A savvy portfolio manager would have learnt a lot should he or she been exploring the issue of drought in the Middle East in the late part of 21 century’s first decade. From 1950 to 2012, Syria’s population increased over 730%, leading to a decrease in the country’s total renewable water of 5500m3 per person, per year to under 760, a level categorised as ‘‘scarce’’.

This is not the first time that water has played a role in contributing to violent conflict in the MENA or Levant regions. In fact, the earliest recorded conflict over water in the region occurred over 4,500 years ago, when a dispute over access to irrigation water led Urlama, king of the city-state of Lagash in ancient Mesopotamia, to cut off water to deprive neighbouring Umma.

When competition for resources arise, the basic ‘fight or flight’ instinct becomes more obvious, but the anticipation of such events occurring is difficult to model unless they are directly being sought out or at least factored into an overall risk analysis.

The term itself – ‘fight or flight’ – clearly tell us a lot about how quickly such issues materialise from a population unrest to all-out war or desertion, as individuals feel the need to react fast to survive.

Sustainability as part of the investment mix is therefore about always keeping one eye on the long term, potentially marginal issues initially but ones with the potential to explode into all-consuming factors. After all, over the longer-term, historic behaviour is and will be exposed.

So, what exactly is and what best defines Sustainable investing?

Summary answers from several portfolio managers I asked for input on this question were:

  • Long-term sustainability of returns is based on recognising changing societal concerns, planetary shifts and boundaries of human behaviour
  • Responsible investment is a first step to sustainable investment
  • Sustainability is about wider, unseen connotations that take account of negative events that other risk models may not (risk of famine and competition for resources being one).
  • Engagement that promotes sustainability is being pushed by changing legal and regulatory frameworks, for example, the Senior Managers and Certification Regime that legally ties senior managers to the fact that anything that happens on their watch they will be held liable for. Ensuring good practise, continually, will make for more sustainable financial institutions.
  • Consumers awareness of ESG issues means that businesses will be impacted through access to finance as banks and other lenders question the future of those with poor environmental, societal and governance records.
  • The emergence of the sharing economy and recycling of goods. As the sharing economy (one where no money for goods or services is swapped) enters the mainstream, businesses being substituted for free transactions will be impacted.

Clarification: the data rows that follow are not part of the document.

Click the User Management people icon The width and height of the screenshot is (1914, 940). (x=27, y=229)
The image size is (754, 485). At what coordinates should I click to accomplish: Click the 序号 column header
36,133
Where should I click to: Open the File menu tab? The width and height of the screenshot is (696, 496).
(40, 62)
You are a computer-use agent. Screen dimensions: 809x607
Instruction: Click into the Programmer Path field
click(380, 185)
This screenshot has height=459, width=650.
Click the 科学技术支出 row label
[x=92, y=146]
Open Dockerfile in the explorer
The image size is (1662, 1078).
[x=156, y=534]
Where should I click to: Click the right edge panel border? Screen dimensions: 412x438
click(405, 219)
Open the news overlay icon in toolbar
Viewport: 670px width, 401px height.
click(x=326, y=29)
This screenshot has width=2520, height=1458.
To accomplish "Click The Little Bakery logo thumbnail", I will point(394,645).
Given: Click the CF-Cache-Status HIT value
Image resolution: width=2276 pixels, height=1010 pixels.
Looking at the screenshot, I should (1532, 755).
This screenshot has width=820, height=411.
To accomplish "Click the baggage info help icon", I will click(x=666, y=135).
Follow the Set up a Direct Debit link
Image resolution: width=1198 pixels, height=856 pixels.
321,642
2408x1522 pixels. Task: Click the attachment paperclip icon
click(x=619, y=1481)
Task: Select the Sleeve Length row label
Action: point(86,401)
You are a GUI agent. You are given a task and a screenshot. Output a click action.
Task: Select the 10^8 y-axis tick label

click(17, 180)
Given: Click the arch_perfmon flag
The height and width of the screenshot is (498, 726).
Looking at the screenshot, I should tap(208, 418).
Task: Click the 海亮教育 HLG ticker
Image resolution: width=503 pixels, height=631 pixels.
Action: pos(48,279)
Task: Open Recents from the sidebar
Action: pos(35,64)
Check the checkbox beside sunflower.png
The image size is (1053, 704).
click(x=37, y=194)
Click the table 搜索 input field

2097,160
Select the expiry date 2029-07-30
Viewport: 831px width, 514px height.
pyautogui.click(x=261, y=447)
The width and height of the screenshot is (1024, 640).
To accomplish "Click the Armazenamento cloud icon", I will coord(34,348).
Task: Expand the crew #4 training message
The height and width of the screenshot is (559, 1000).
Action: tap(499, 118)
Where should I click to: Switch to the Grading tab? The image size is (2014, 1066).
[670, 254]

The reality of everyday activities is that such long-term and difficult to model issues often get pushed down the road. In investment committee and trustee meetings, hard pressed for time as they are, such discussions do simply gets moved to next week when no immediate, obvious threats to the portfolio are apparent.

Certain (less devastating than Syria) sustainability linked trends that are widely reported and are being responded to by many asset owners:

Each of the above could arguably fall under the category of good risk assessment. However, each goes beyond the short-term and considers. What effect will these factors have 5 – 10 years from now?